## [INSTRUCTIONS TO FOLLOW]
As the output, give exactly the lines that run from the one with "583x482 pixels. Task: Select" through the end of the records below, and omit pictures.
------ DATA FOR PROCESSING ------
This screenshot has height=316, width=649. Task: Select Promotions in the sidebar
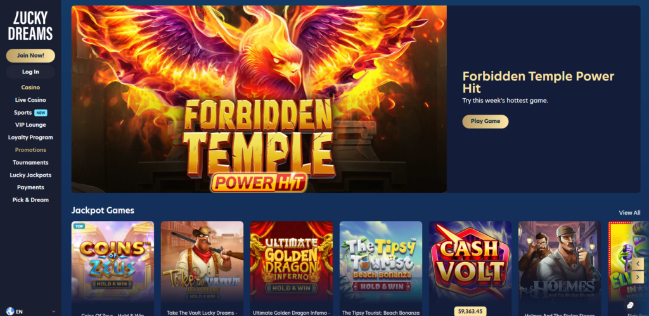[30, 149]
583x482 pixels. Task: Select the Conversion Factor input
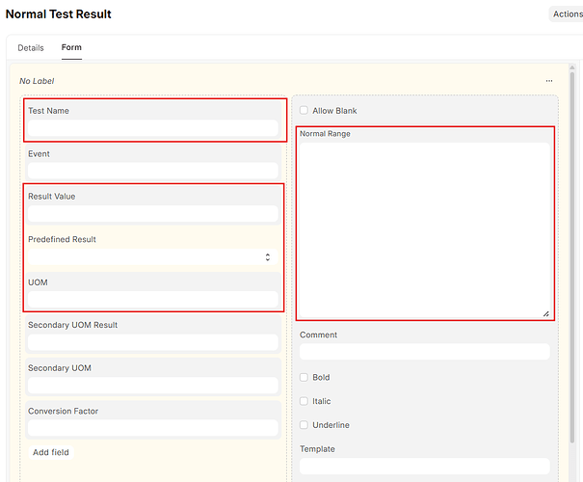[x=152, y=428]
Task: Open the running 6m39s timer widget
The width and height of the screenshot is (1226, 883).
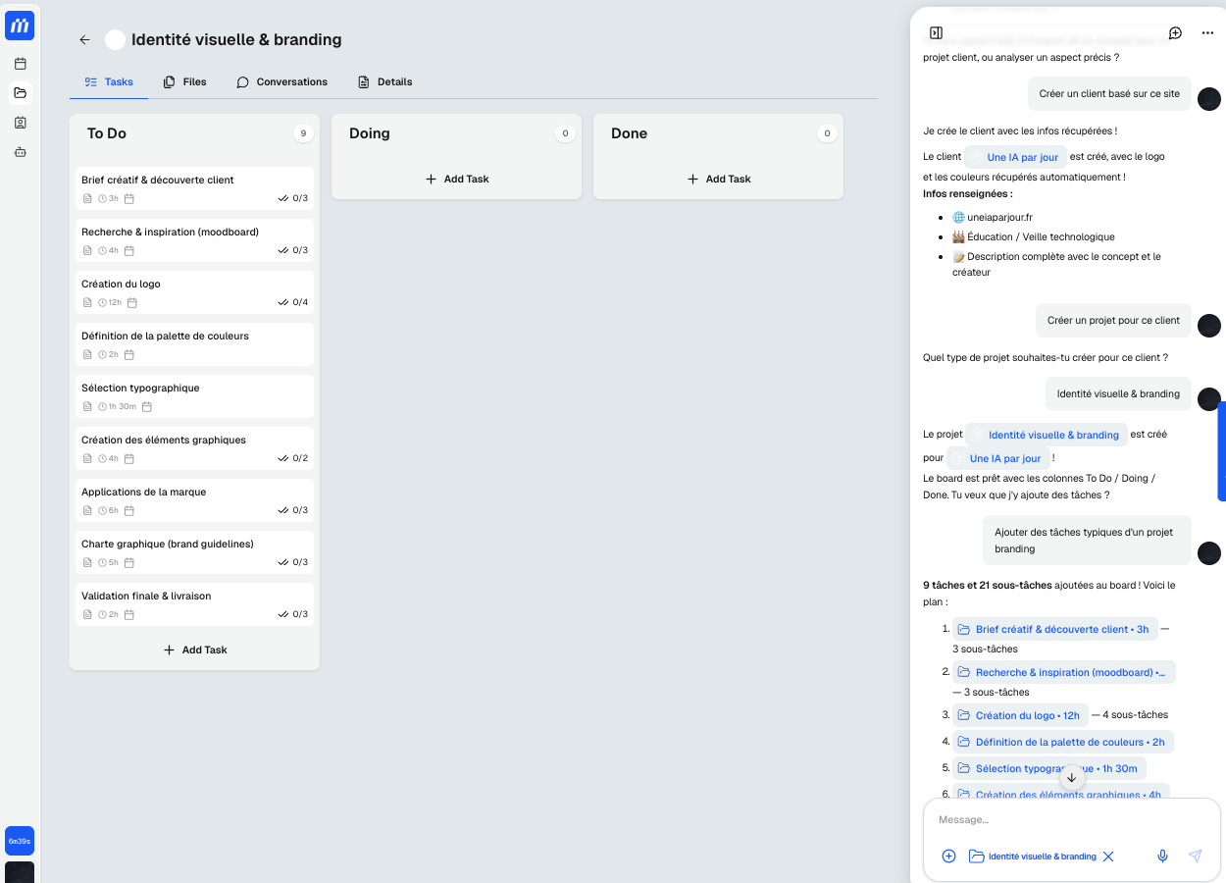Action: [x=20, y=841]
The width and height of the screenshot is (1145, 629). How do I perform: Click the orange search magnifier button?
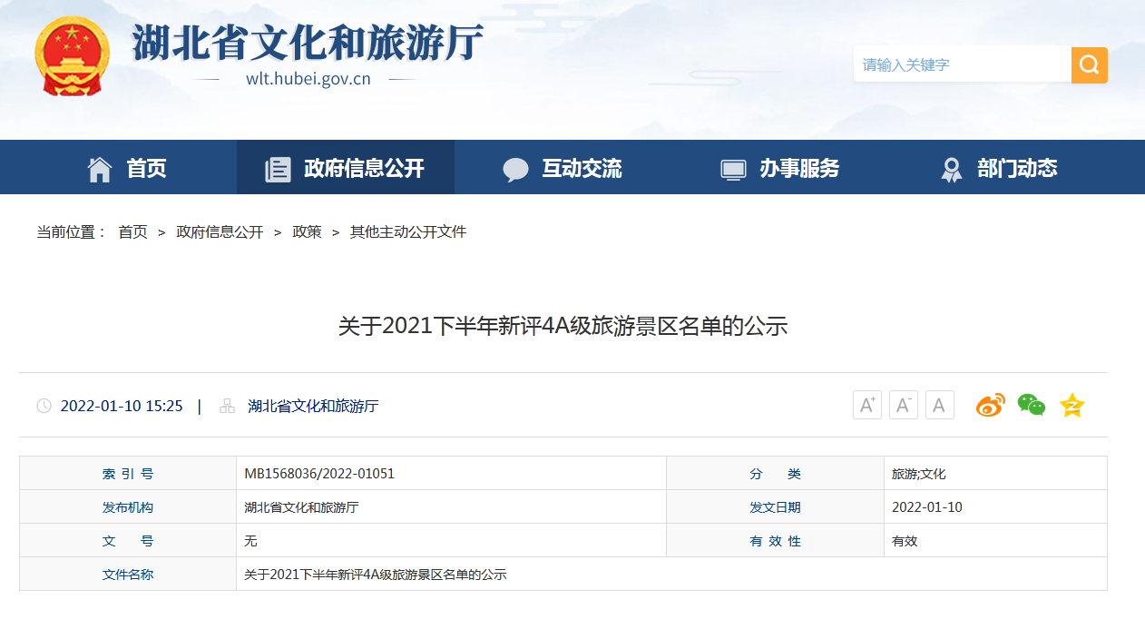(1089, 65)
------
## [SOLUTION FOR THIS EXERCISE]
583x482 pixels. Task: Select the Conversion Factor input
[x=152, y=428]
Task: Open the running 6m39s timer widget
The width and height of the screenshot is (1226, 883).
Action: [x=20, y=841]
The width and height of the screenshot is (1145, 629). How do I perform: Click the orange search magnifier button?
(1089, 65)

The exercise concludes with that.